After being invited up the mountain this time, I decided that a far better approach would be to learn snowboarding instead – whilst people keep telling me that it’s “harder than skis”, I find the *concept* to be simpler – it’s a matter of balance, which I can handle, rather than coordinating various limbs, which I can’t so much.
Mt Ruapheu offer a “Discovery Pass ” which is ideal for newbies like me -it offers an almost 2 hour lesson, hire of the snowboard + boots, access to the beginner slopes and ski lift sightseeing pass.
It’s pretty good value at $108, but you will get stung for some additional costs if you’re new – we needed to hire ski jackets & pants not having our own, but found that because we had made the mistake of going up the mountain with a number of layers, we ended up needing to remove almost all but one or two after getting the ski wear and had to store it at $5 per bag which was quite irrating.
The other major issue is that the rental stage is quite confusing for a new skier and certainly not ideal for those who are OCD or have social anxieties, there’s little in way of changing spaces and people everywhere, it’s quite intense.
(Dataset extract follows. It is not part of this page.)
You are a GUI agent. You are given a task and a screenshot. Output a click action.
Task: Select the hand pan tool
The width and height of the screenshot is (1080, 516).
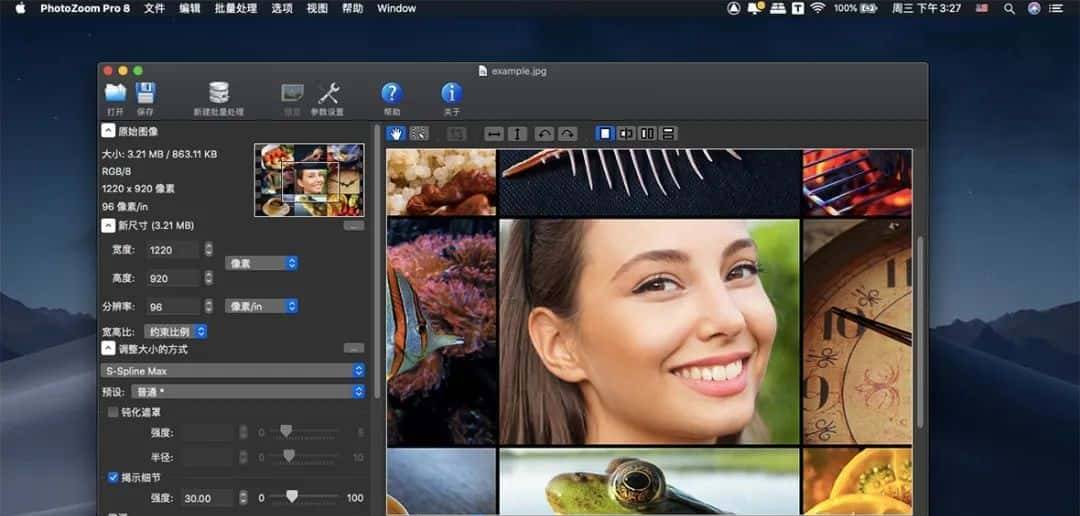pyautogui.click(x=396, y=133)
For future visits, I intend to purchase my own jacket/pants/gloves but continue to lease the boards/boots which will make the whole process a lot smoother and more pleasant.
Snowboarding is the sort of activity that takes a lot of practice and falling over on your face, hands, bum, until you finally get the hang of it.
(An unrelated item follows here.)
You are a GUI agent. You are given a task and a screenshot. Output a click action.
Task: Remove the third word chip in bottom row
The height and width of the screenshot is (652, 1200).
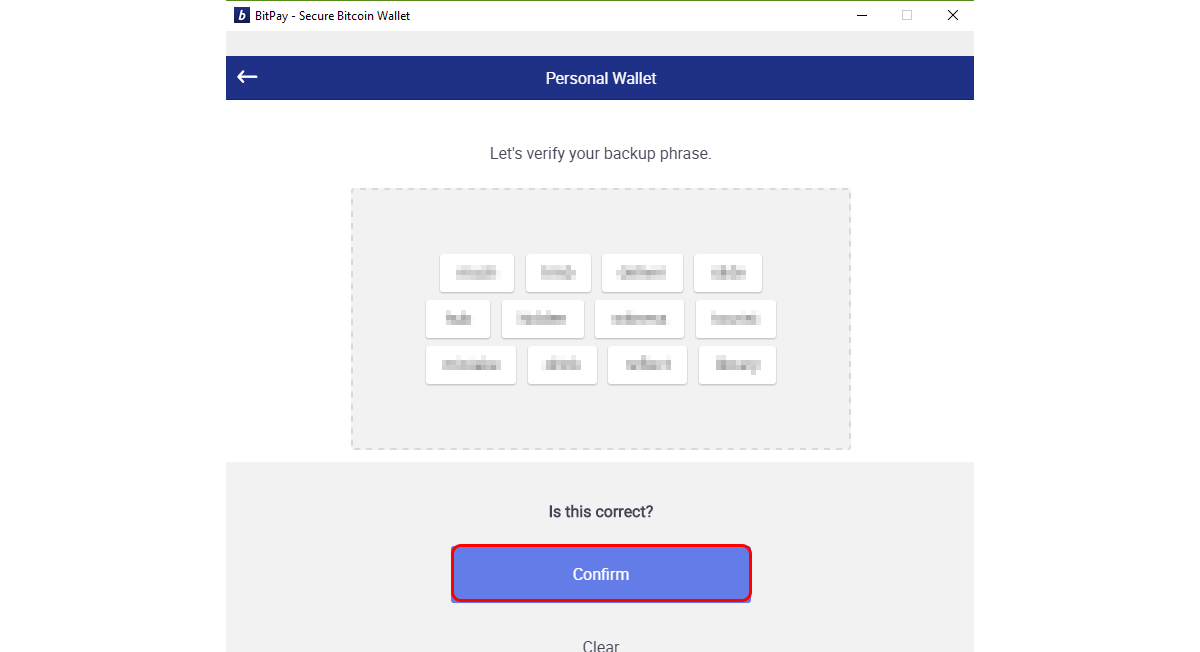click(648, 365)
It took the best part of the day for @xarcius and myself, but towards the end we were boarding down the hill quite successfully.
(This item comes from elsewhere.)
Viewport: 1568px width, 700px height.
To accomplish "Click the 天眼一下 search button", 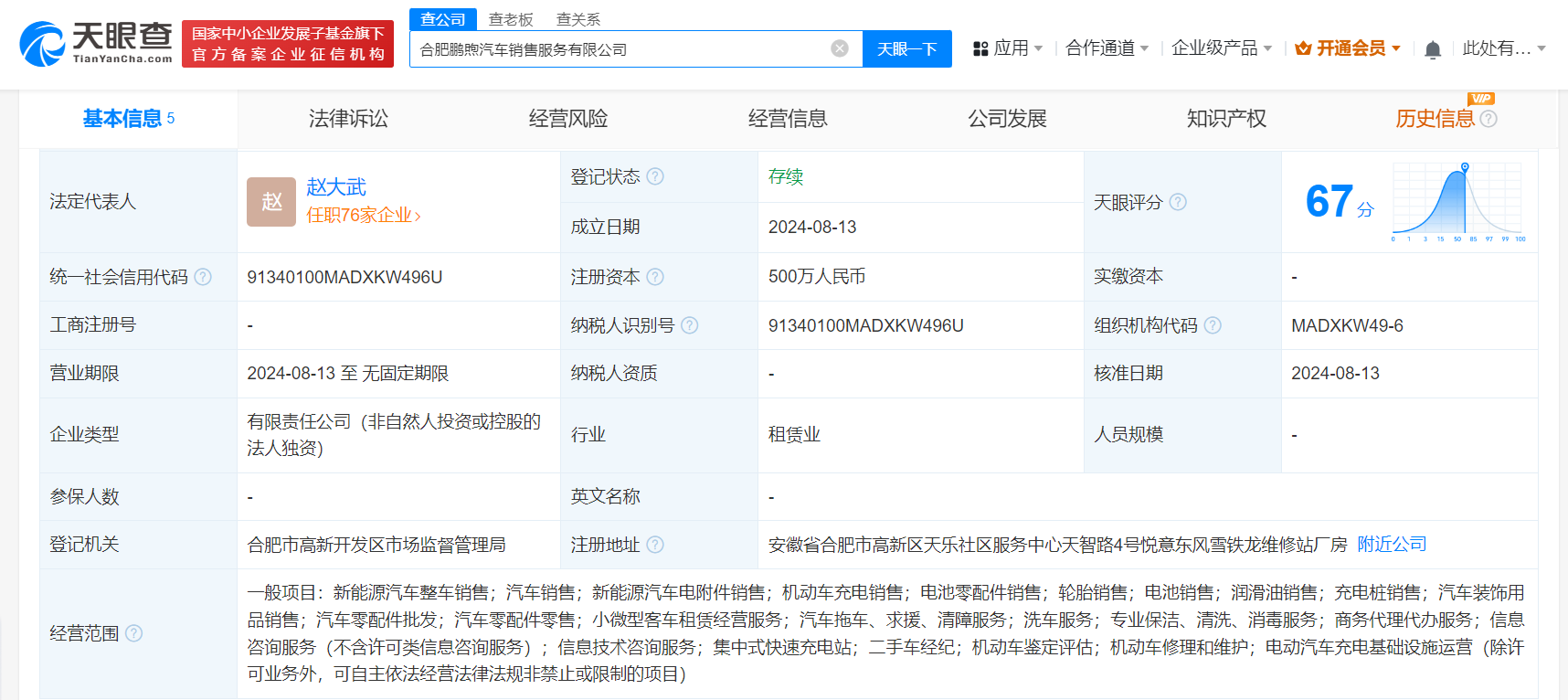I will tap(906, 49).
We found the lessons quite valuable, the instructors we had were certainly able to give us some good advice and feedback and there were a number of techniques I would not have considered without being shown by them, particularly around the balance.
Overall it was a great trip and I plan to do more in future time/budget permitting – hopefully all the learning from this time carries across to next season when I go again. :-)
In particular, I hope I’ve learnt to wear sunblock when on the mountain after the outcome of the subsequent days….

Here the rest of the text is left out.